Efficient optimization for probably submodular constraints in CRFs

Constructive machine learning can frequently be formulated in the setting of structured prediction. Structured prediction is typically modeled using a compatibility function between inputs and outputs and a decoding step, in which an optimization over the compatibility function with respect to the output is performed. When the compatibility function is equivalent to an (unnormalized) probability in a graphical model such as a random field, decoding can be seen as equivalent to MAP inference in that model. Random field models with loops require constraints, such as submodularity of the pairwise potentials, to ensure feasible test time inference. Recently, a framework has been proposed in which a discriminative learning phase only probabilistically guarantees submodularity, enlarging the model space and explicitly trading off between model error and inference error (Zaremba and Blaschko, 2016). A difficulty with this framework is that the optimization requires the enforcement of a set of constraints whose size is proportional to the number of edges in all instances in the training set.
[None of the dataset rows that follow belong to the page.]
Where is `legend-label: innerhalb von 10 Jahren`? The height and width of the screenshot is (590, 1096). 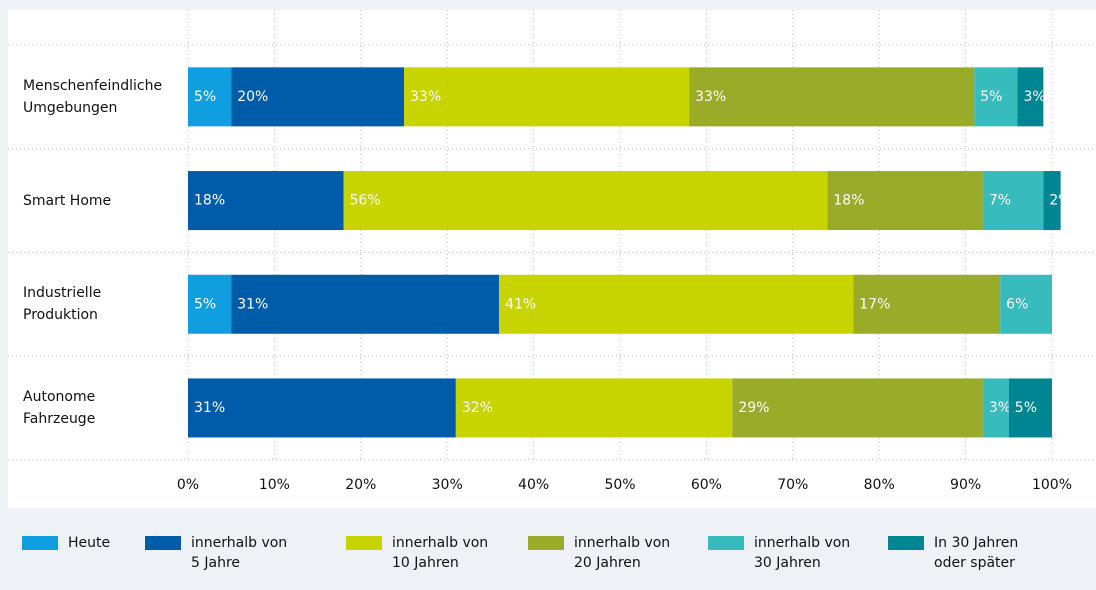
legend-label: innerhalb von 10 Jahren is located at coordinates (440, 553).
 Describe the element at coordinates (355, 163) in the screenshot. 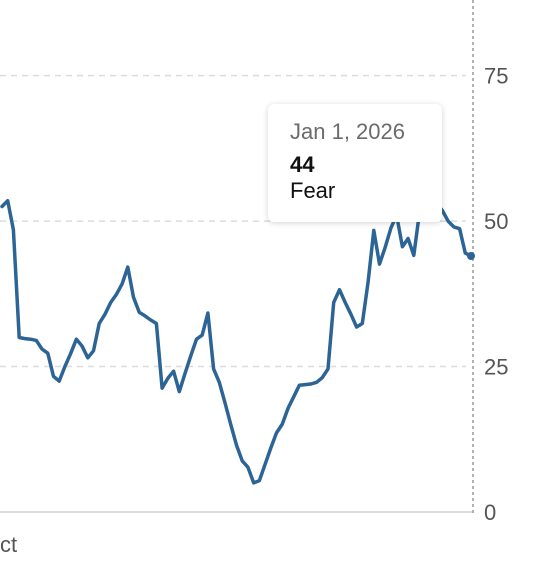

I see `data-tooltip: Jan 1, 2026 44 Fear` at that location.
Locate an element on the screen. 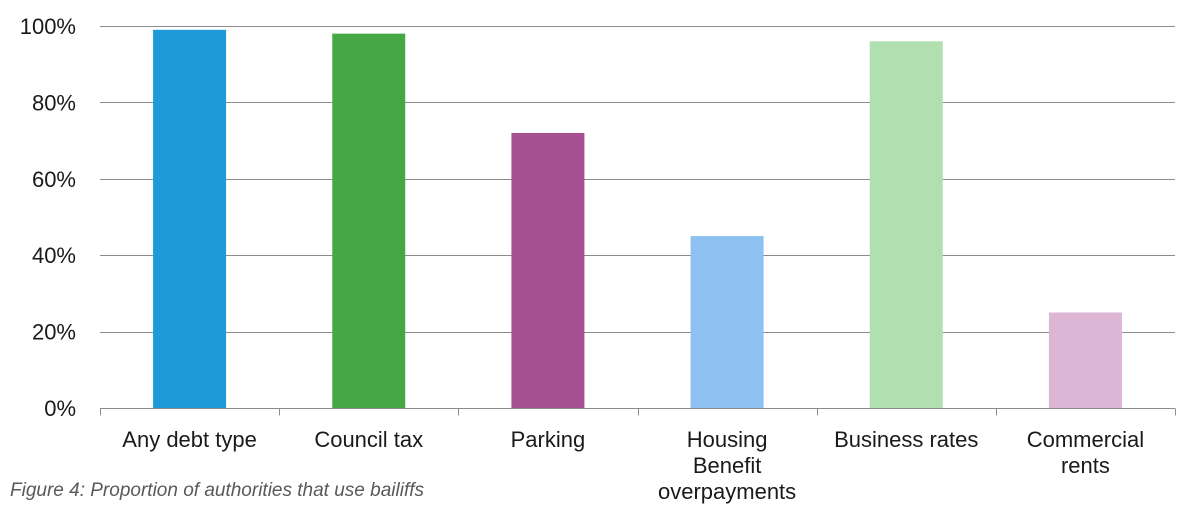  y-tick-label: 40% is located at coordinates (54, 256).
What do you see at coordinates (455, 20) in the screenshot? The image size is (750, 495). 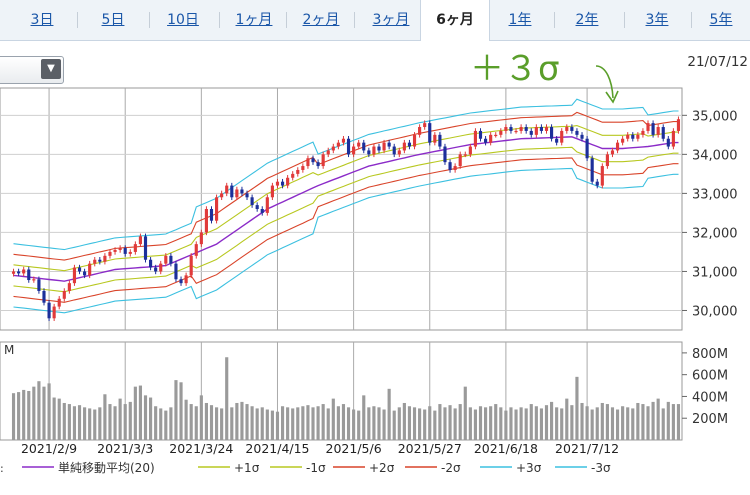 I see `tab-6: 6ヶ月` at bounding box center [455, 20].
In e.g. vision applications such as segmentation, thousands of megapixel images in the training set can lead to billions of constraints during optimization. In this work, we show that a delayed constraint generation framework built on a simple application of the Cauchy-Schwartz inequality and inexact pretraining leads to substantial reduction in computational requirements for exact application of the framework. An experimental evaluation shows the computational efficiency of the proposed optimization framework.